# Random Forest for coastal feature extraction.

The code and this notebook can be found on the github repo: https://github.com/Aryal007/ml_satellite_image_segmentation

In [None]:
from utils.data import Data
%matplotlib inline

* We encapsulate all our functions related to data processing in utils.data
* tiff_filename and shp_filename are two required parameters for Data class
* The other parameters include classes (Index for labels and its corresponding name), and default channel (for visualization in case of tiffs with multiple channels)
* We can use data.get_constants() to print all the parameters for data object

In [None]:
tiff_name = "./Data/Images/5_band3.tif"
shp_name = "./Data/Labels/5_band3.shp"
data = Data(tiff_name, shp_name, classes = ["water", "land"])
data.get_constants()

Once we have the object created for Data class
* data.read_tiff() -> reads the tiff_filename and returns rasterio object
* data.read_shp() -> reads shp_filename and returns geopandas object
* data.check_crs() -> raises an error if the crs of two objects don't match, verbose prints the crs for each object
* data.get_tiff_details(tiff) -> reads the rasterio object and prints details of the tiff

In [None]:
tiff = data.read_tiff()
shp = data.read_shp()
data.check_crs(shp.crs, tiff.crs, verbose=True)

In [None]:
data.get_tiff_details(tiff)

We need to convert geopandas polygon information to masks that correspond with given tiff image. For this, we can use data.get_mask(). This function burns the polygon into tiff file to produce image mask of dimensions tiff_height * tiff_width * len(classes) where classes represent the index, name dictionary for output labels. (Since we have only two labels (land and water), mask will have 2 channels)

In [None]:
mask = data.get_mask()

### Data Visualization
* data.view_tiff(tiff) -> reads rasterio object from read_tiff() and uses default channels to visualize as RGB
* you can also pass an integer as parameter channel to visualize that channel only
* data.view_mask(mask) -> reads the mask numpy array and visualizes it as labeled images

In [None]:
data.view_tiff(tiff)

In [None]:
data.view_tiff(tiff, channel=1)

In [None]:
data.view_mask(mask)

In [None]:
X, y = data.get_Xy(tiff, mask, n_sample = 2000000)
X_train, X_test, y_train, y_test = data.train_test_split(X, y, save=False)

In [None]:
data.get_histogram(X_train, y_train, channel = 1)

In [None]:
from utils.estimators import Dataset, Classifier

In [None]:
dataset = Dataset(X_train, X_test, y_train, y_test)
dataset.info()

In [None]:
classifier = Classifier()

### Lets create a test set from another tiff to test across geographic generalization

In [None]:
tiff_filename = "./Data/Images/5_band15.tif"
shp_filename = "./Data/Labels/5_band15.shp"
test_data = Data(tiff_filename, shp_filename, classes = ["water", "land"])
test_tiff = test_data.read_tiff() 
actual_mask = test_data.get_mask()
test_data.view_tiff(test_tiff)
test_data.view_mask(actual_mask)
_X, _y = data.get_Xy(test_tiff, actual_mask, n_sample = 2000000)
_X_train, _X_test, _y_train, _y_test = data.train_test_split(_X, _y, save=False)
test_dataset = Dataset(_X_train, _X_test, _y_train, _y_test)
test_data.get_histogram(X_train, y_train, channel = 1)

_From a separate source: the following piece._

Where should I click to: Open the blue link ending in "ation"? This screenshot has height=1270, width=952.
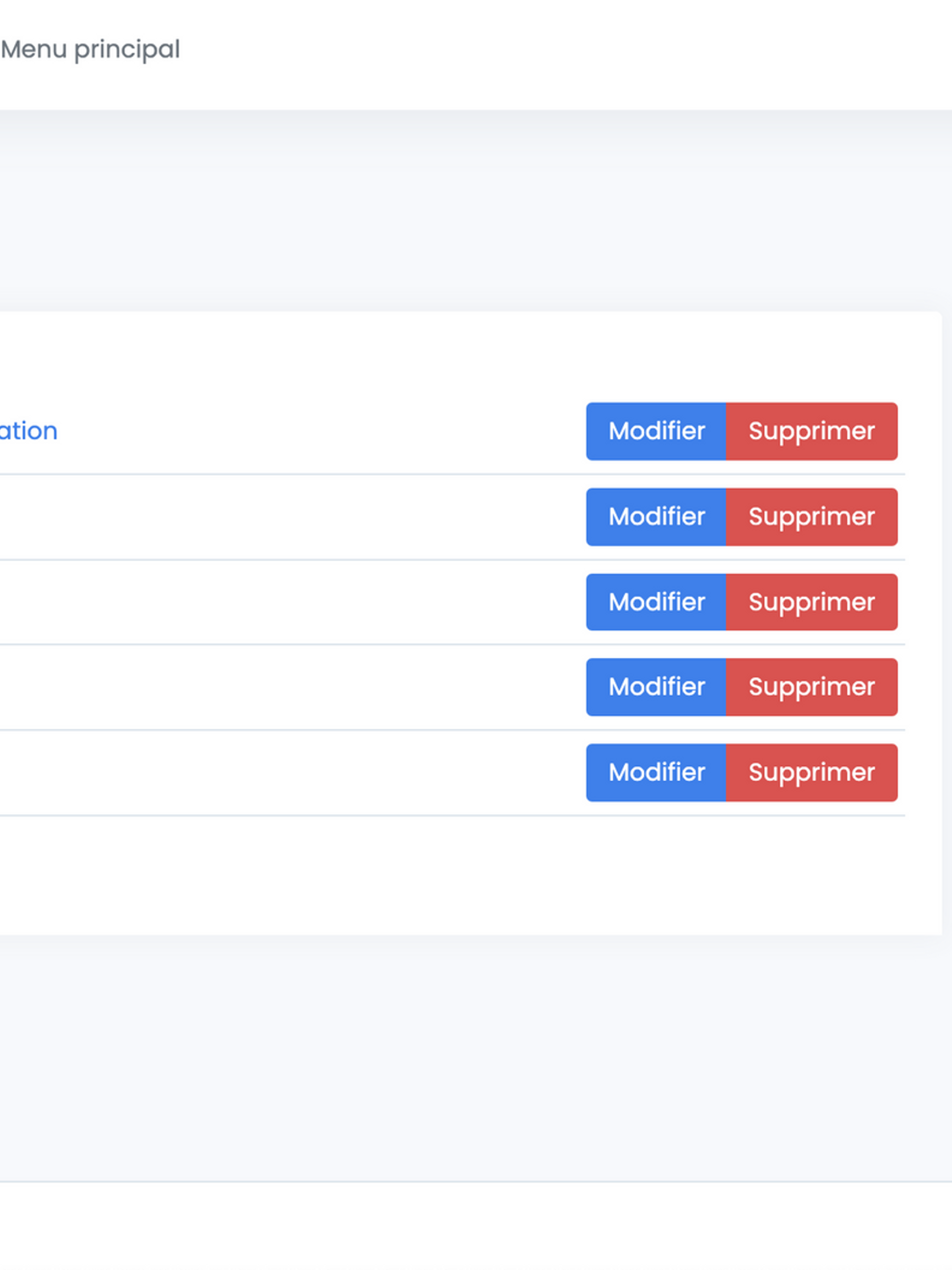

### Testing across samples from same tiff

In [None]:
classifier.random_forest(trainX=dataset.trainX, trainY=dataset.trainY, testX=dataset.testX, testY=dataset.testY,
                  grid_search=False, train=True, n_estimators = 10, max_depth = 3, feature_importance=True)

### Testing on a different geographical region

In [None]:
classifier.random_forest(trainX=dataset.trainX, trainY=dataset.trainY, testX=test_dataset.testX, testY=test_dataset.testY,
                  grid_search=False, train=True, n_estimators = 10, max_depth = 3, feature_importance=False)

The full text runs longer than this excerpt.